Aim of the task:
Where the string "agent" occurs in the material below, report the whole line.
(Record extracts Opens)
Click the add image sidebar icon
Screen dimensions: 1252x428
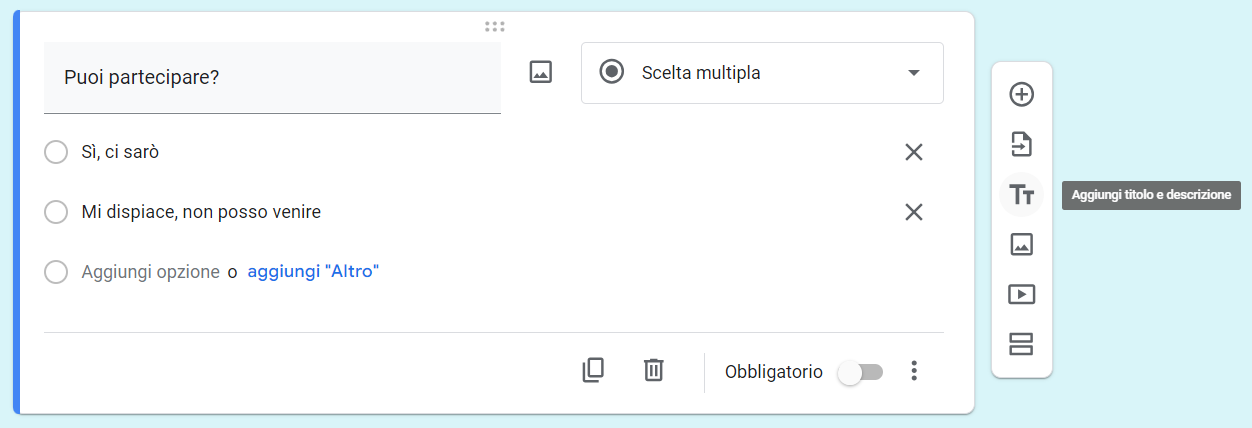click(x=1021, y=244)

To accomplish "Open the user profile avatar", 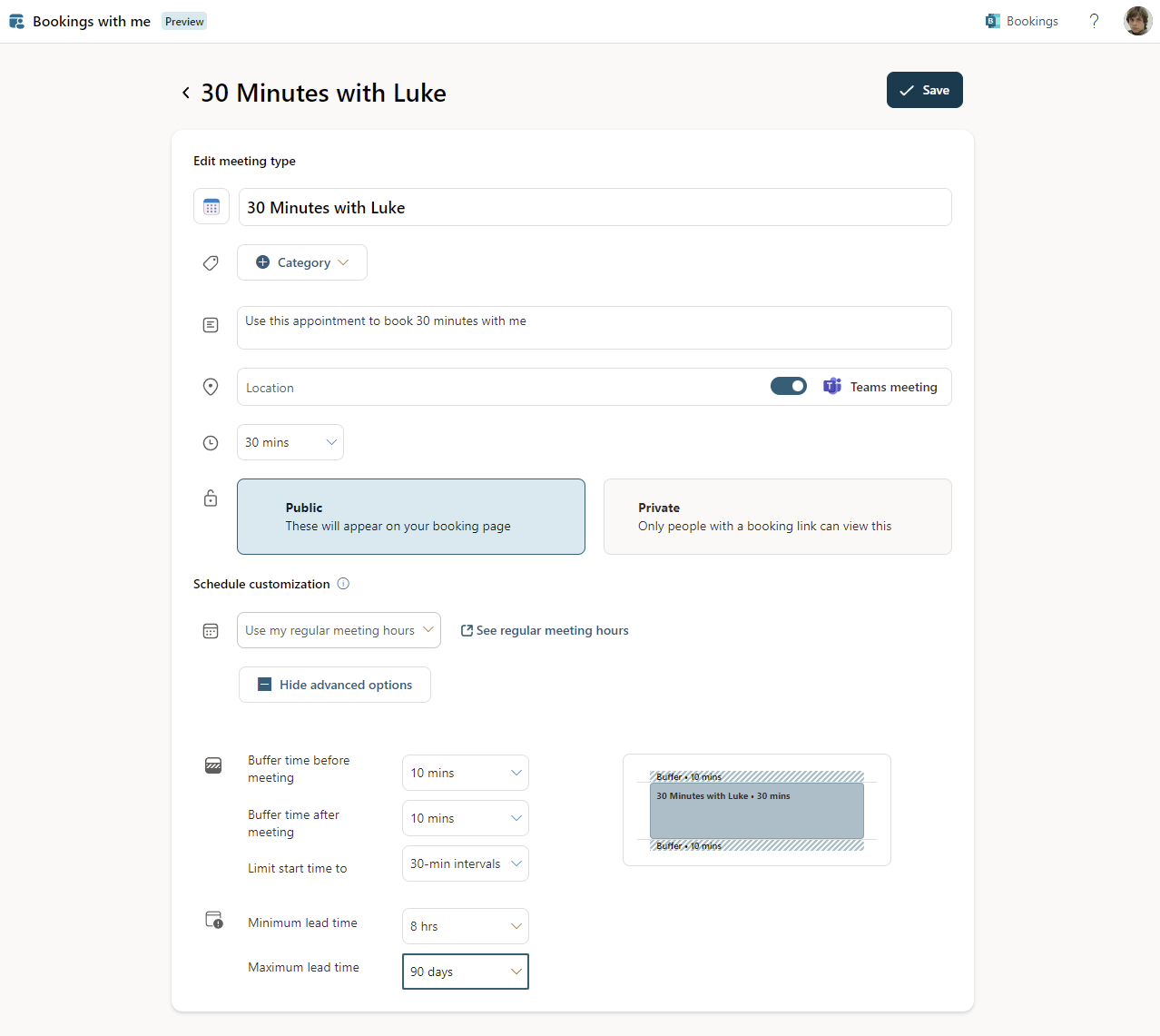I will 1137,21.
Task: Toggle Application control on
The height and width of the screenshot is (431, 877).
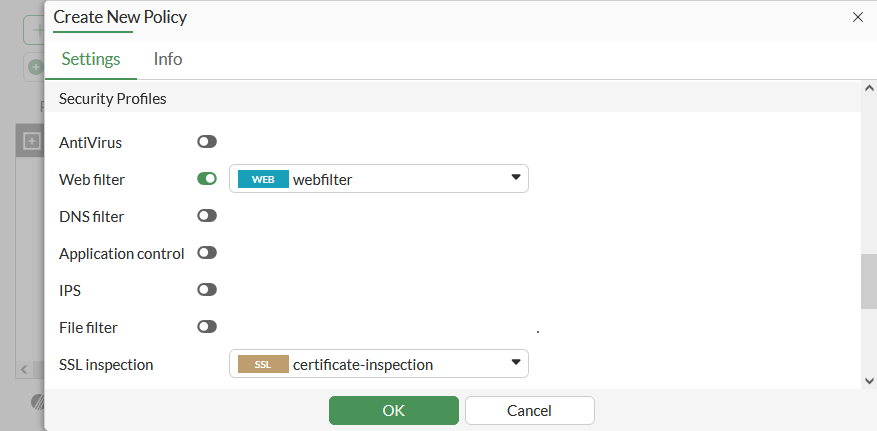Action: coord(207,253)
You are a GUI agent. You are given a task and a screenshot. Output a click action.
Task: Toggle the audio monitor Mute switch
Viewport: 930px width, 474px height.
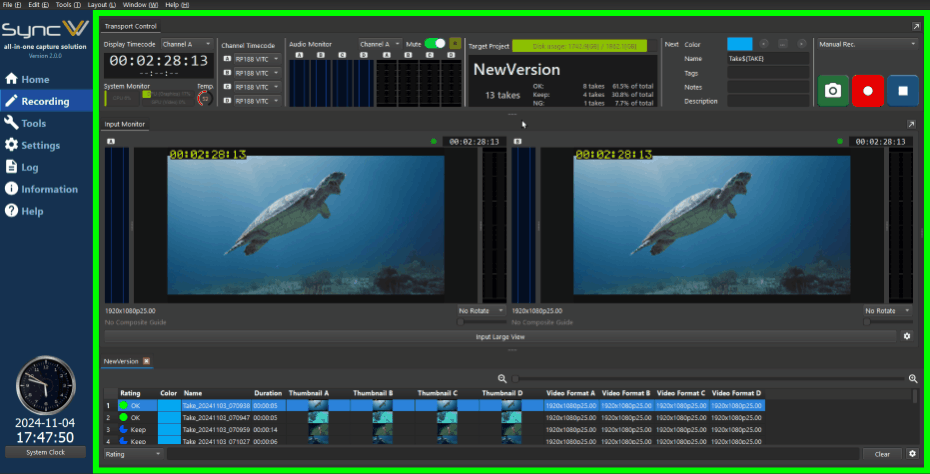tap(435, 44)
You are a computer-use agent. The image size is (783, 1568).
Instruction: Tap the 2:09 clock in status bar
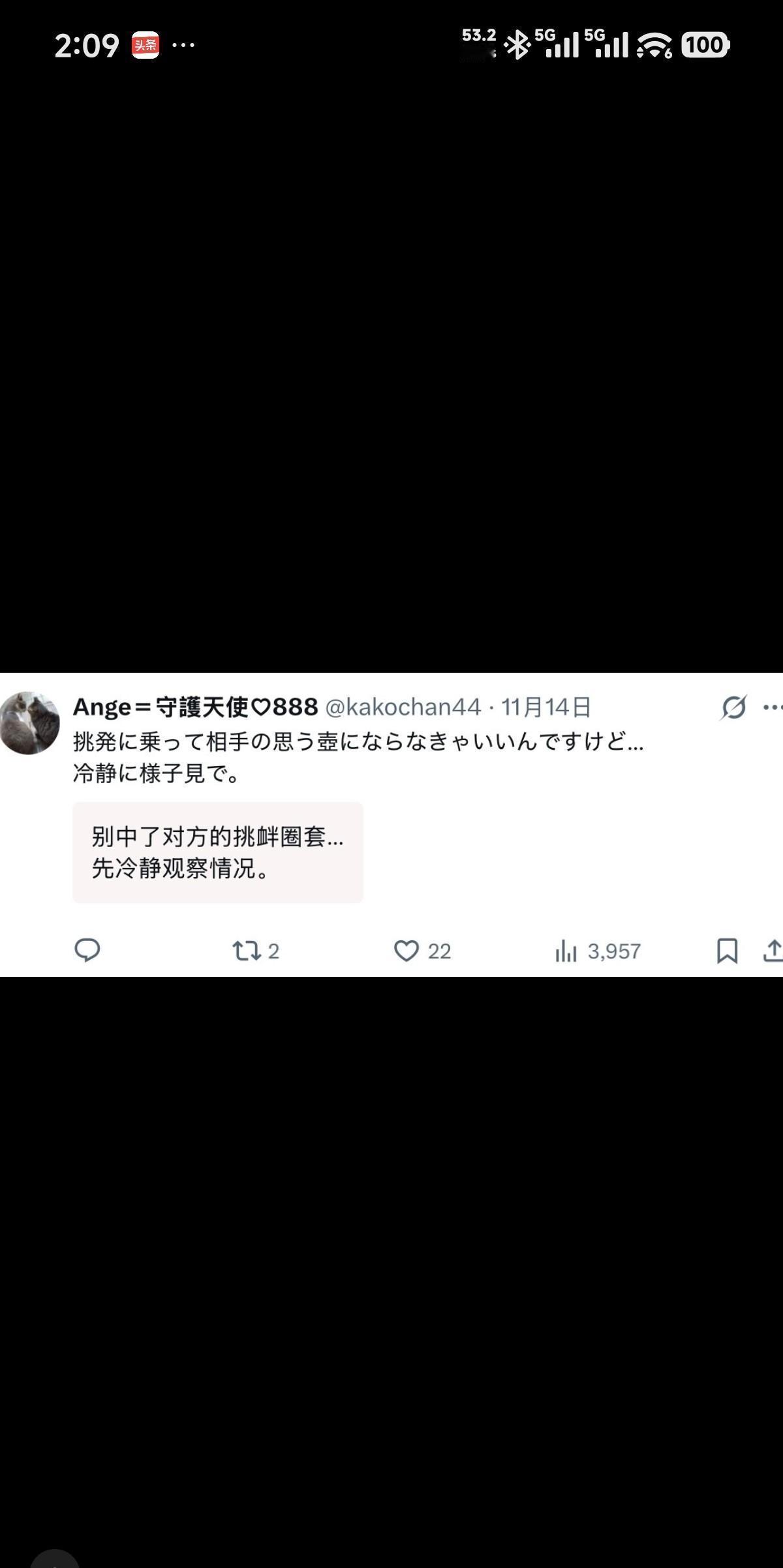(x=87, y=46)
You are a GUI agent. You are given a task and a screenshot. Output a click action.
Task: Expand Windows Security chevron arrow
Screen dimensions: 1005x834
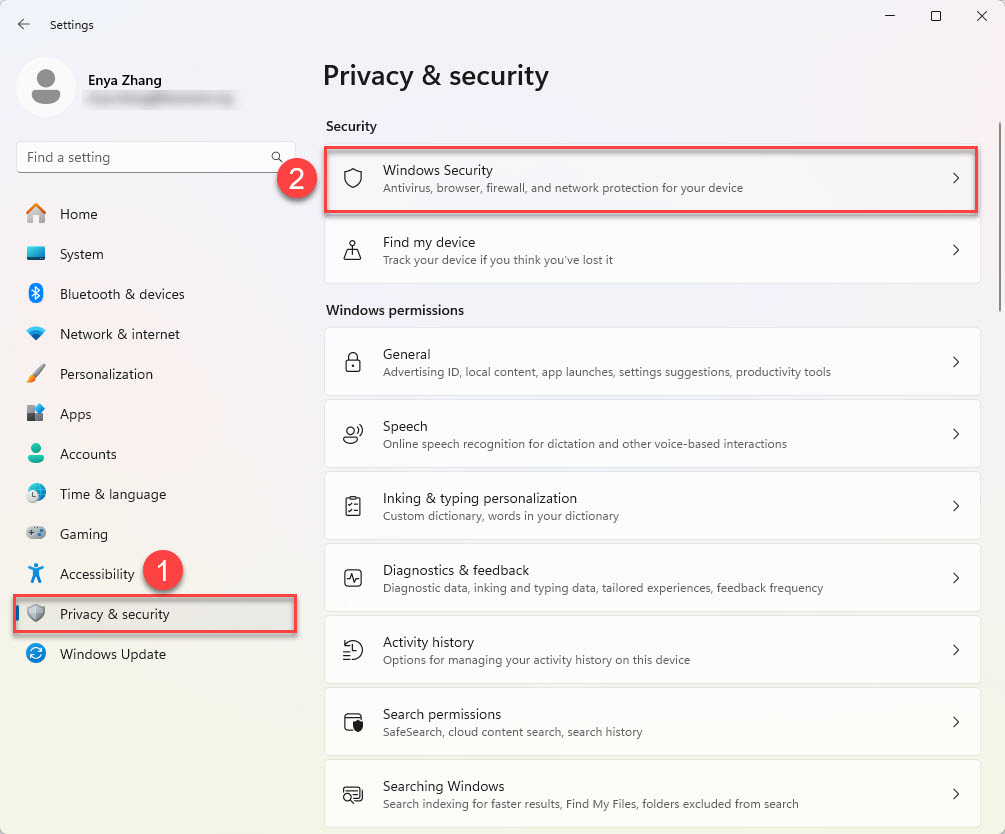(956, 178)
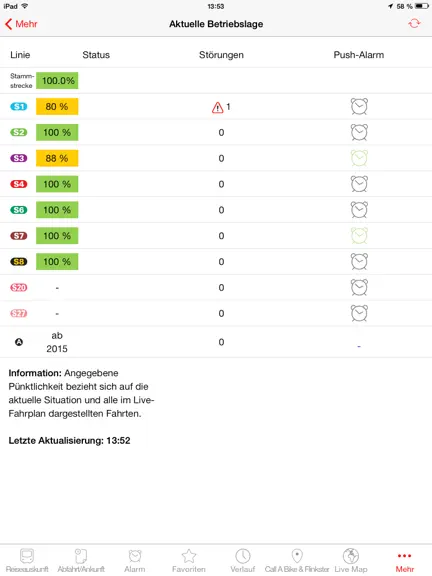Open the S20 line badge
This screenshot has width=432, height=576.
pyautogui.click(x=19, y=287)
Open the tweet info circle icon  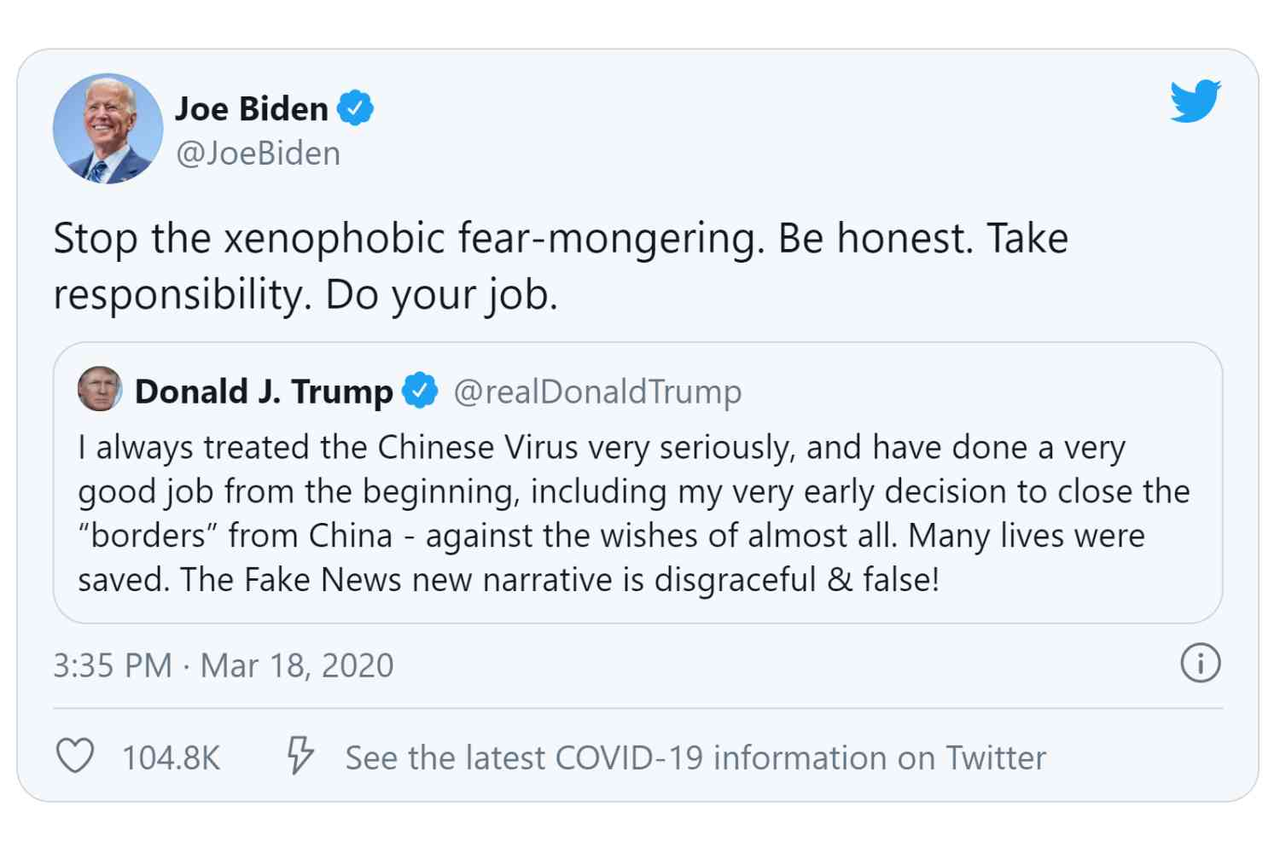point(1200,664)
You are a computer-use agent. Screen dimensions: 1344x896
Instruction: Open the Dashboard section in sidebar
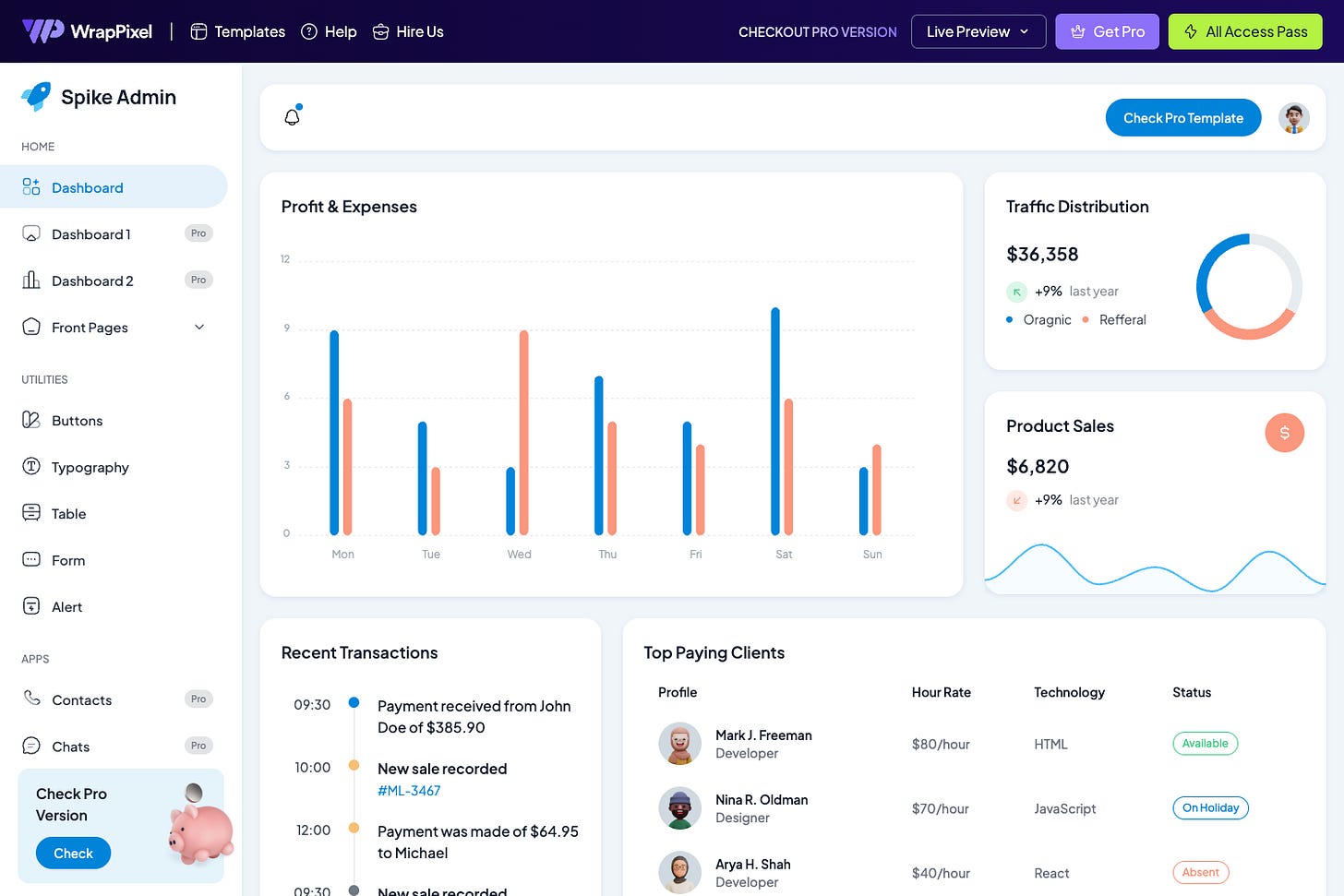coord(87,186)
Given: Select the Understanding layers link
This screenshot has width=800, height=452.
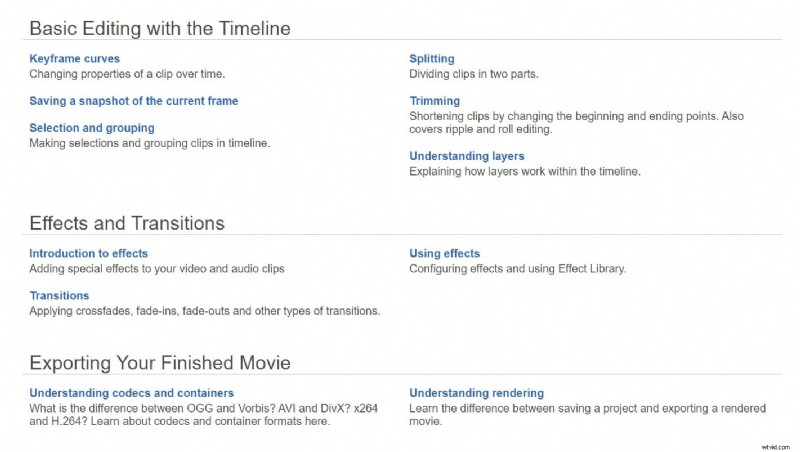Looking at the screenshot, I should pos(466,156).
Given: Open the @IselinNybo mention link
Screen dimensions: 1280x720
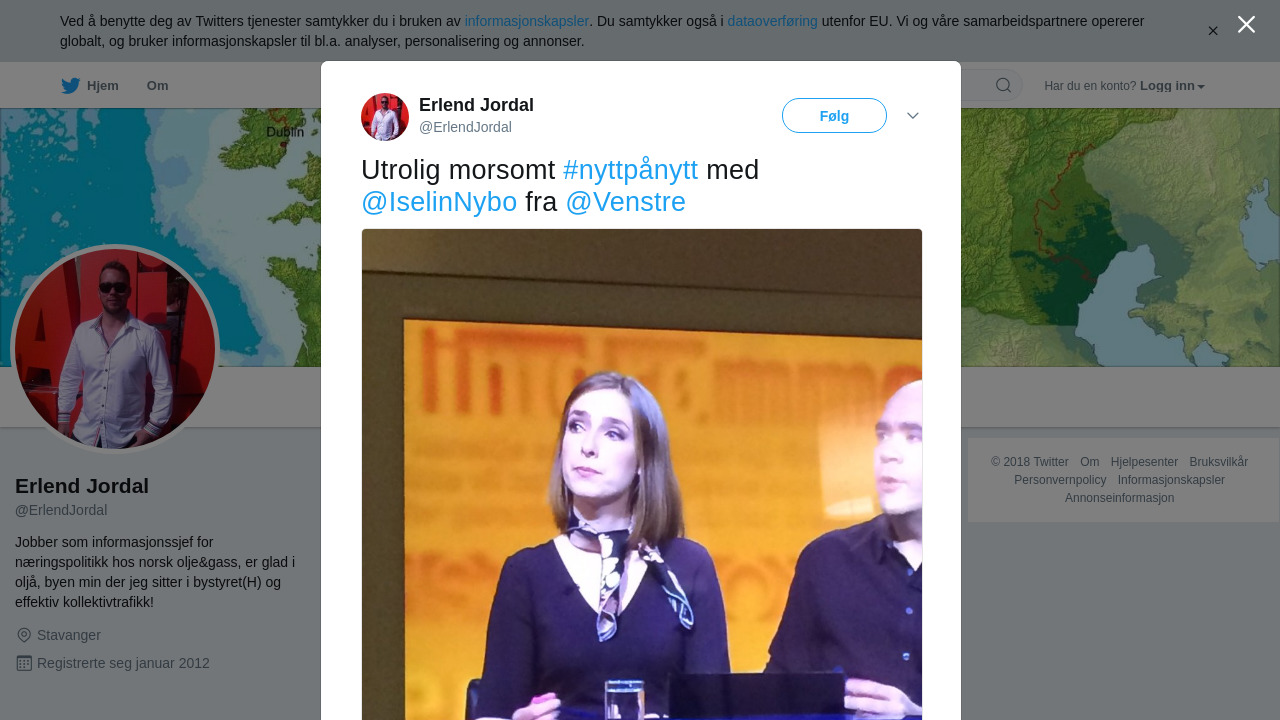Looking at the screenshot, I should pyautogui.click(x=439, y=202).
(Record extracts Closes)
Output:
You are a GUI agent. You are given a task and a screenshot. Output a click action.
You are a computer-use agent. The image size is (783, 1568).
You are a GUI agent. You are given a task and a screenshot. Output a click action.
You are a computer-use agent. Screen dimensions: 1344x896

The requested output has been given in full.